Sara Saunders enjoys a cigarette outside at a legal distance from the entrance of the Public Safety Building and the County Courthouse. (Colin Mulvany)
Sara Saunders enjoys a cigarette outside at a legal distance from the entrance of the Public Safety Building and the County Courthouse. (Colin Mulvany)

The Spokane County government campus is littered with violations of Washington’s smoking-in-public-places law, literally.

Cigarette butts are strewn across sidewalks and courtyards.

“They are on the ground everywhere you go,” said Krista Panerio, a public health educator for the Spokane Regional Health District.

Smokers frequently light up near doorways, sometimes within the no-smoking zone of 25 feet from building entrances.

In other places, the smoke is pulled into buildings through doors and ventilation intakes.

Ash trays are filled with so many butts that the campus is known as a free source of leftover tobacco, which is often collected, re-rolled and sold on the street.

“This is like the place to come (for free second-hand tobacco),” Panerio said.

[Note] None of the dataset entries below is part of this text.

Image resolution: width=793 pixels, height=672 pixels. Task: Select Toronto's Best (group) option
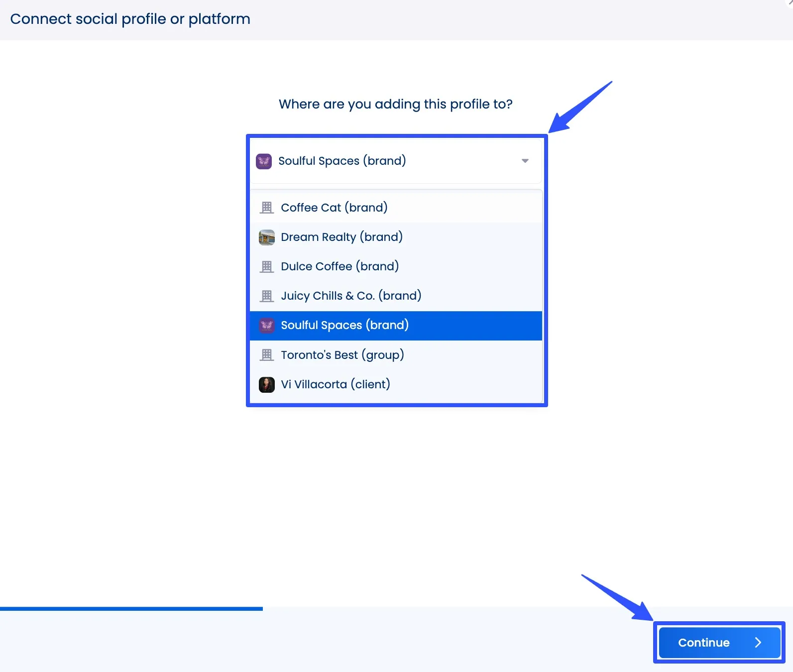[x=342, y=355]
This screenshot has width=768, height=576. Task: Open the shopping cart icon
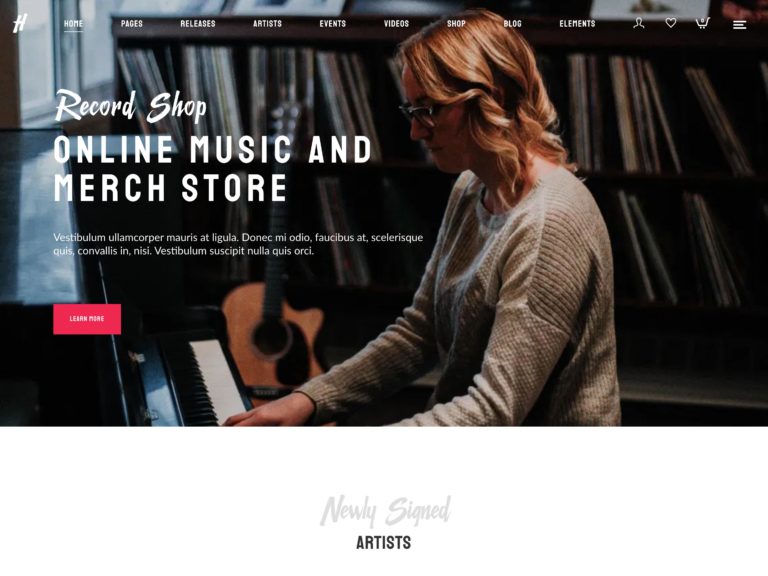[x=702, y=23]
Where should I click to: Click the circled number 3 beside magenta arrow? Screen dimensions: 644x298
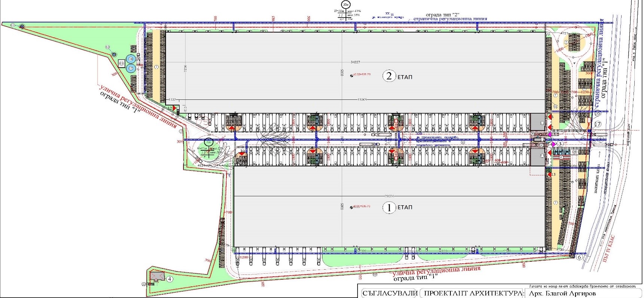pyautogui.click(x=560, y=144)
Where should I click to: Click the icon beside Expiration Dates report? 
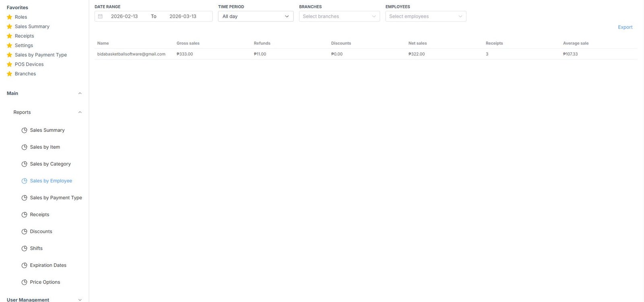[x=24, y=265]
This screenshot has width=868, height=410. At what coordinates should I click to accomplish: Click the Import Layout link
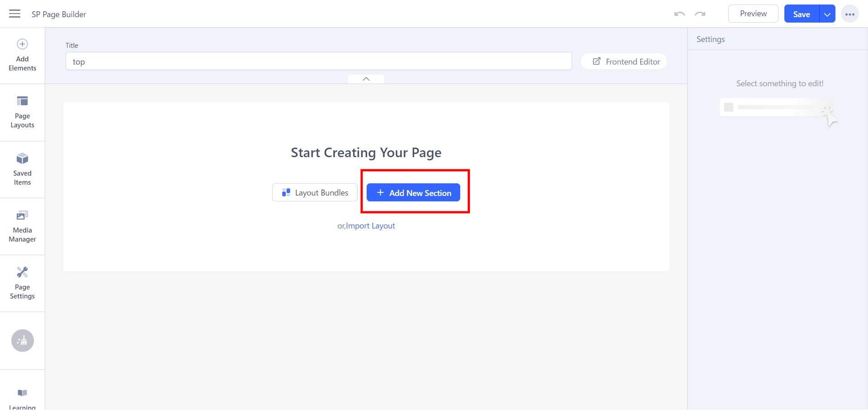pyautogui.click(x=370, y=226)
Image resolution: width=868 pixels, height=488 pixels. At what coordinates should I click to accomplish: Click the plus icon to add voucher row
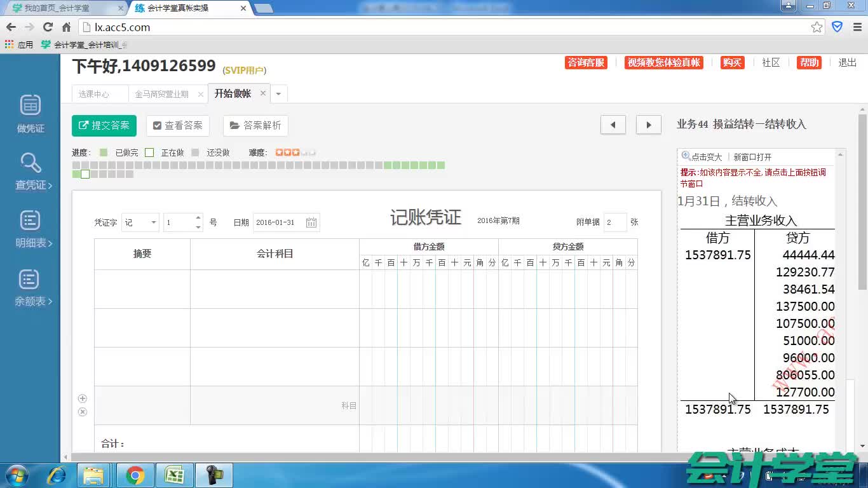point(82,398)
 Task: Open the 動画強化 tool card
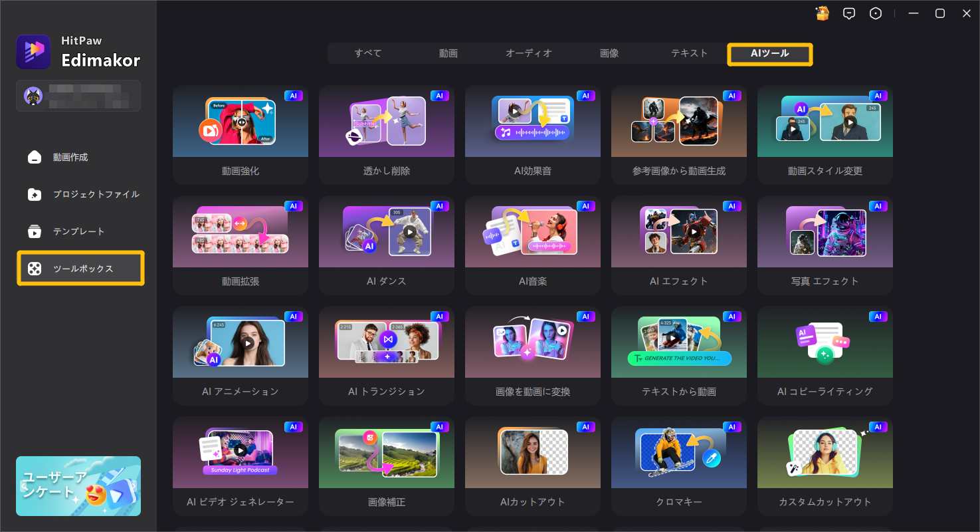coord(241,135)
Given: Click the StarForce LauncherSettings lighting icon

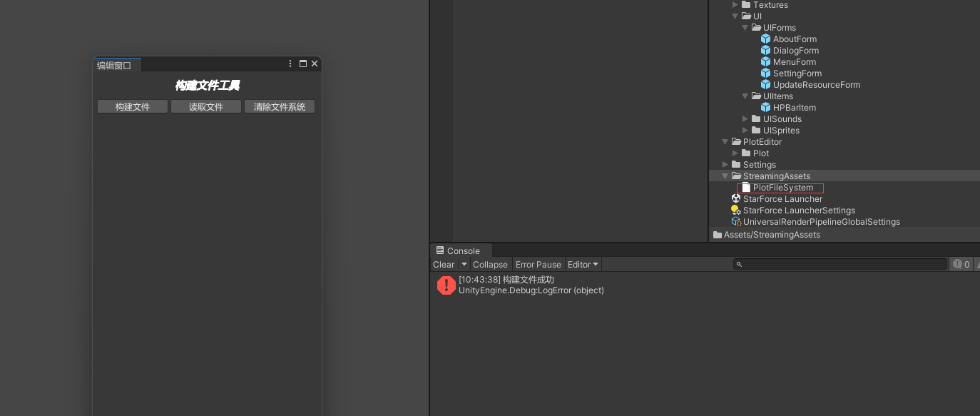Looking at the screenshot, I should [x=736, y=210].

Panerio appeared on Tuesday in front of the County Commissioners and urged them to get the situation under control.

Commissioners said they will move ahead with a proposal to create designated smoking areas away from main entrances, but backed off of a more restrictive proposal to create a smoke-free campus.

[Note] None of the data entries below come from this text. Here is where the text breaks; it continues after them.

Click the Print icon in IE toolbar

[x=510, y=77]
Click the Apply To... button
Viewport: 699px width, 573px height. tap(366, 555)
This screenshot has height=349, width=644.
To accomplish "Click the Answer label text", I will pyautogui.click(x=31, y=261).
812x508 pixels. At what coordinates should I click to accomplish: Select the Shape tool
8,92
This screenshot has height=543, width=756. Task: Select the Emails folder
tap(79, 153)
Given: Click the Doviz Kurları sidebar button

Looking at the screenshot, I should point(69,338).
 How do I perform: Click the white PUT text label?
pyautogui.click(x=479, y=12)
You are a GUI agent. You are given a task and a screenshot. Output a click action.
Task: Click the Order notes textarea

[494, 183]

Panerio told the commissioners that she has observed at least four major violations that could result in fines of thousands of dollars under the 6-year-old law.

In one instance, she and another worker checked youths outside the Juvenile Court building and found that 17-year-olds were smoking illegally.

In another instance, they checked a county maintenance garage and found two employees inside working on a vehicle and puffing on cigars.

Panerio said that 19 percent of employees who work at the county campus are smokers, which is close to the national average, but that many employee smokers have said they would like to quit.

In arguing for stronger nonsmoking measures, Panerio said the county should be a better example to the community on the issue and should also make smoking-cessation programs available to employees.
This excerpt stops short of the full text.